# WORK REQUIRED
Produce all the records again exactly as they stand.

=== Begin Enclosure ===

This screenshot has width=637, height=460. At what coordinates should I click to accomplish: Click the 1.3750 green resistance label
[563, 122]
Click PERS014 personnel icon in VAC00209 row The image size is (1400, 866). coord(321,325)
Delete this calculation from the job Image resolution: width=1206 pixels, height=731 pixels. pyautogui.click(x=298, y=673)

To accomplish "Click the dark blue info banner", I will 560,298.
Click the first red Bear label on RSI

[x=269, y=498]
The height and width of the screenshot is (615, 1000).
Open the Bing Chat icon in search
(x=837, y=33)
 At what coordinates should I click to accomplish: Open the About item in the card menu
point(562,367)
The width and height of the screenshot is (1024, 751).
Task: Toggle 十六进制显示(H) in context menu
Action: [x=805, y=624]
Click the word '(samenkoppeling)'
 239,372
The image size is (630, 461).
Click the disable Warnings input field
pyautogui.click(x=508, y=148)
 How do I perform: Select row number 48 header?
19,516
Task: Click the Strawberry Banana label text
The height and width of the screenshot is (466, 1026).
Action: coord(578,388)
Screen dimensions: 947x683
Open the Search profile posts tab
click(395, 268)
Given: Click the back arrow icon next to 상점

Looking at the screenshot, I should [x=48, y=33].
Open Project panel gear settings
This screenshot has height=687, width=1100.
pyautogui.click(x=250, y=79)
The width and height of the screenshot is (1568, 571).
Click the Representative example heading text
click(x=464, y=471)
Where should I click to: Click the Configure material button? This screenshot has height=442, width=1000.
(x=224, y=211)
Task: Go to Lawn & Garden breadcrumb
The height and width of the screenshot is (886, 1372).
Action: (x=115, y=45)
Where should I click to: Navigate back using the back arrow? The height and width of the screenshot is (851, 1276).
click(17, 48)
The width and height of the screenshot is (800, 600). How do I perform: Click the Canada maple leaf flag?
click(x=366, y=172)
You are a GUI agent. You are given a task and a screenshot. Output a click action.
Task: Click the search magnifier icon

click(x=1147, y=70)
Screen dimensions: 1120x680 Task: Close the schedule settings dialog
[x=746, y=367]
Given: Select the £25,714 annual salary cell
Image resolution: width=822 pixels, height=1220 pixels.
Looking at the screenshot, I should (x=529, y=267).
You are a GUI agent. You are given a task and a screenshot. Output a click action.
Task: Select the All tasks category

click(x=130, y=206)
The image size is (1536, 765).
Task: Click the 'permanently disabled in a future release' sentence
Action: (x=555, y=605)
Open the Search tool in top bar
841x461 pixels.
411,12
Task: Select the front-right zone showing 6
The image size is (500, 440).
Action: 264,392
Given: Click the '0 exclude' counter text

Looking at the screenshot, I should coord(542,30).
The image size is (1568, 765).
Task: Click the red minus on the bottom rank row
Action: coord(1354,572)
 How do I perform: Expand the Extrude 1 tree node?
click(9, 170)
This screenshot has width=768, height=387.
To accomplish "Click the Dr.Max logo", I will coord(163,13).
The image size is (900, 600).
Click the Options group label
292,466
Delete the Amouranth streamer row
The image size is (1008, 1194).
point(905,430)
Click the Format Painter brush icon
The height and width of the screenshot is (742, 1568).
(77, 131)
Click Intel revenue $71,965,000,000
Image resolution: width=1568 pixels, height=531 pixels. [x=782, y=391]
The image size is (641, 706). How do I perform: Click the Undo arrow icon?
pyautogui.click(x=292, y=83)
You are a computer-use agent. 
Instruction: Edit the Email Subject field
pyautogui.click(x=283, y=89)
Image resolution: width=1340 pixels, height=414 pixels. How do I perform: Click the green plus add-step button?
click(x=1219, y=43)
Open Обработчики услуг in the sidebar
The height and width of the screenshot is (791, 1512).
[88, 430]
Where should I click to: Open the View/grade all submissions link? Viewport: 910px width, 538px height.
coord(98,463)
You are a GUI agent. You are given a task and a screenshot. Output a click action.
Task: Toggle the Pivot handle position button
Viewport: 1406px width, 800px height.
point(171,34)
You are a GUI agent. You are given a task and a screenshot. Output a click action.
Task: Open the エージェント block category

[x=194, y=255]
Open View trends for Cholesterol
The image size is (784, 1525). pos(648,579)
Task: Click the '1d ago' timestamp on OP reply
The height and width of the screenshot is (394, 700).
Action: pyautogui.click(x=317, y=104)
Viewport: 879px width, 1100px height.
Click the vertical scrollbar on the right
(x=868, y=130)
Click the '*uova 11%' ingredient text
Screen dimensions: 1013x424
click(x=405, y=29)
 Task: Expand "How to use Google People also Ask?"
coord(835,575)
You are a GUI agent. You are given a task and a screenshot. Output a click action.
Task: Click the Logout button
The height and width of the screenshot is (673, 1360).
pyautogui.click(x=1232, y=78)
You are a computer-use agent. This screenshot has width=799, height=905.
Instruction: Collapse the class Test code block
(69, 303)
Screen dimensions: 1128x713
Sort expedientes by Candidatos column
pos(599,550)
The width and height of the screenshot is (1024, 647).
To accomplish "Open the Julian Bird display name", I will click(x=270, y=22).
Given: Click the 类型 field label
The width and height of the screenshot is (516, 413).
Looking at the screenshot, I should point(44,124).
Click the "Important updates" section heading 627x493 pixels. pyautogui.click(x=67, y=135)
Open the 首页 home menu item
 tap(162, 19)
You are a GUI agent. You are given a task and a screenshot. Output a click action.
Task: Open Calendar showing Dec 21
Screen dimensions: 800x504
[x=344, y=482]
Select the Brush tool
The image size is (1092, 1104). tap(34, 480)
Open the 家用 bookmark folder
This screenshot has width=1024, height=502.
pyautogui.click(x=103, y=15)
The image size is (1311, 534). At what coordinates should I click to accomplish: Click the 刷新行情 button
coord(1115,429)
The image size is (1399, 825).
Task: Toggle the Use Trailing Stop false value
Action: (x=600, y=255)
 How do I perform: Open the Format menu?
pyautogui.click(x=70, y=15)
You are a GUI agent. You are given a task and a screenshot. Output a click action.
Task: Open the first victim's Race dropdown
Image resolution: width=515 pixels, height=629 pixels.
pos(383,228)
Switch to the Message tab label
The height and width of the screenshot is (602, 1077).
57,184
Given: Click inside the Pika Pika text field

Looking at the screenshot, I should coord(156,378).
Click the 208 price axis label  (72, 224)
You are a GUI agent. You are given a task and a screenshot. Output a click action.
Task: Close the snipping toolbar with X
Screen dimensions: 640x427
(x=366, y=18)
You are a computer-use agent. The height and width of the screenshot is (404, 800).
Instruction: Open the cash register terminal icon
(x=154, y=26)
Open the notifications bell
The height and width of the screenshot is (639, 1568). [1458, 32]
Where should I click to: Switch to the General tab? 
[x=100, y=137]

=== End Enclosure ===

# EXERCISE OUTPUT
This screenshot has width=637, height=460. At what coordinates should I click to accomplish: Click the 1.3750 green resistance label
[563, 122]
Click PERS014 personnel icon in VAC00209 row The image size is (1400, 866). coord(321,325)
Delete this calculation from the job Image resolution: width=1206 pixels, height=731 pixels. pyautogui.click(x=298, y=673)

To accomplish "Click the dark blue info banner", I will 560,298.
Click the first red Bear label on RSI

[x=269, y=498]
The height and width of the screenshot is (615, 1000).
Open the Bing Chat icon in search
(x=837, y=33)
 At what coordinates should I click to accomplish: Open the About item in the card menu
point(562,367)
The width and height of the screenshot is (1024, 751).
Task: Toggle 十六进制显示(H) in context menu
Action: [x=805, y=624]
Click the word '(samenkoppeling)'
 239,372
The image size is (630, 461).
Click the disable Warnings input field
pyautogui.click(x=508, y=148)
 How do I perform: Select row number 48 header?
19,516
Task: Click the Strawberry Banana label text
The height and width of the screenshot is (466, 1026).
Action: coord(578,388)
Screen dimensions: 947x683
Open the Search profile posts tab
click(395, 268)
Given: Click the back arrow icon next to 상점

Looking at the screenshot, I should [x=48, y=33].
Open Project panel gear settings
This screenshot has height=687, width=1100.
pyautogui.click(x=250, y=79)
The width and height of the screenshot is (1568, 571).
Click the Representative example heading text
click(x=464, y=471)
Where should I click to: Click the Configure material button? This screenshot has height=442, width=1000.
(x=224, y=211)
Task: Go to Lawn & Garden breadcrumb
The height and width of the screenshot is (886, 1372).
Action: (x=115, y=45)
Where should I click to: Navigate back using the back arrow? The height and width of the screenshot is (851, 1276).
click(17, 48)
The width and height of the screenshot is (800, 600). How do I perform: Click the Canada maple leaf flag?
click(x=366, y=172)
You are a GUI agent. You are given a task and a screenshot. Output a click action.
Task: Click the search magnifier icon

click(x=1147, y=70)
Screen dimensions: 1120x680 Task: Close the schedule settings dialog
[x=746, y=367]
Given: Select the £25,714 annual salary cell
Image resolution: width=822 pixels, height=1220 pixels.
Looking at the screenshot, I should (x=529, y=267).
You are a GUI agent. You are given a task and a screenshot. Output a click action.
Task: Select the All tasks category

click(x=130, y=206)
The image size is (1536, 765).
Task: Click the 'permanently disabled in a future release' sentence
Action: (x=555, y=605)
Open the Search tool in top bar
841x461 pixels.
411,12
Task: Select the front-right zone showing 6
The image size is (500, 440).
Action: 264,392
Given: Click the '0 exclude' counter text

Looking at the screenshot, I should coord(542,30).
The image size is (1568, 765).
Task: Click the red minus on the bottom rank row
Action: coord(1354,572)
 How do I perform: Expand the Extrude 1 tree node?
click(9, 170)
This screenshot has width=768, height=387.
To accomplish "Click the Dr.Max logo", I will coord(163,13).
The image size is (900, 600).
Click the Options group label
292,466
Delete the Amouranth streamer row
The image size is (1008, 1194).
point(905,430)
Click the Format Painter brush icon
The height and width of the screenshot is (742, 1568).
(77, 131)
Click Intel revenue $71,965,000,000
Image resolution: width=1568 pixels, height=531 pixels. [x=782, y=391]
The image size is (641, 706). How do I perform: Click the Undo arrow icon?
pyautogui.click(x=292, y=83)
You are a computer-use agent. 
Instruction: Edit the Email Subject field
pyautogui.click(x=283, y=89)
Image resolution: width=1340 pixels, height=414 pixels. How do I perform: Click the green plus add-step button?
click(x=1219, y=43)
Open Обработчики услуг in the sidebar
The height and width of the screenshot is (791, 1512).
[88, 430]
Where should I click to: Open the View/grade all submissions link? Viewport: 910px width, 538px height.
coord(98,463)
You are a GUI agent. You are given a task and a screenshot. Output a click action.
Task: Toggle the Pivot handle position button
Viewport: 1406px width, 800px height.
point(171,34)
You are a GUI agent. You are given a task and a screenshot. Output a click action.
Task: Open the エージェント block category

[x=194, y=255]
Open View trends for Cholesterol
The image size is (784, 1525). pos(648,579)
Task: Click the '1d ago' timestamp on OP reply
The height and width of the screenshot is (394, 700).
Action: pyautogui.click(x=317, y=104)
Viewport: 879px width, 1100px height.
Click the vertical scrollbar on the right
(x=868, y=130)
Click the '*uova 11%' ingredient text
Screen dimensions: 1013x424
click(x=405, y=29)
 Task: Expand "How to use Google People also Ask?"
coord(835,575)
You are a GUI agent. You are given a task and a screenshot. Output a click action.
Task: Click the Logout button
The height and width of the screenshot is (673, 1360).
pyautogui.click(x=1232, y=78)
You are a computer-use agent. This screenshot has width=799, height=905.
Instruction: Collapse the class Test code block
(69, 303)
Screen dimensions: 1128x713
Sort expedientes by Candidatos column
pos(599,550)
The width and height of the screenshot is (1024, 647).
To accomplish "Open the Julian Bird display name", I will click(x=270, y=22).
Given: Click the 类型 field label
The width and height of the screenshot is (516, 413).
Looking at the screenshot, I should point(44,124).
Click the "Important updates" section heading 627x493 pixels. pyautogui.click(x=67, y=135)
Open the 首页 home menu item
 tap(162, 19)
You are a GUI agent. You are given a task and a screenshot. Output a click action.
Task: Open Calendar showing Dec 21
Screen dimensions: 800x504
[x=344, y=482]
Select the Brush tool
The image size is (1092, 1104). tap(34, 480)
Open the 家用 bookmark folder
This screenshot has width=1024, height=502.
pyautogui.click(x=103, y=15)
The image size is (1311, 534). At what coordinates should I click to accomplish: Click the 刷新行情 button
coord(1115,429)
The image size is (1399, 825).
Task: Toggle the Use Trailing Stop false value
Action: (x=600, y=255)
 How do I perform: Open the Format menu?
pyautogui.click(x=70, y=15)
You are a GUI agent. You are given a task and a screenshot. Output a click action.
Task: Open the first victim's Race dropdown
Image resolution: width=515 pixels, height=629 pixels.
pos(383,228)
Switch to the Message tab label
The height and width of the screenshot is (602, 1077).
57,184
Given: Click inside the Pika Pika text field

Looking at the screenshot, I should coord(156,378).
Click the 208 price axis label  (72, 224)
You are a GUI agent. You are given a task and a screenshot. Output a click action.
Task: Close the snipping toolbar with X
Screen dimensions: 640x427
(x=366, y=18)
You are a computer-use agent. The height and width of the screenshot is (404, 800).
Instruction: Open the cash register terminal icon
(x=154, y=26)
Open the notifications bell
The height and width of the screenshot is (639, 1568). [1458, 32]
Where should I click to: Switch to the General tab? 
[x=100, y=137]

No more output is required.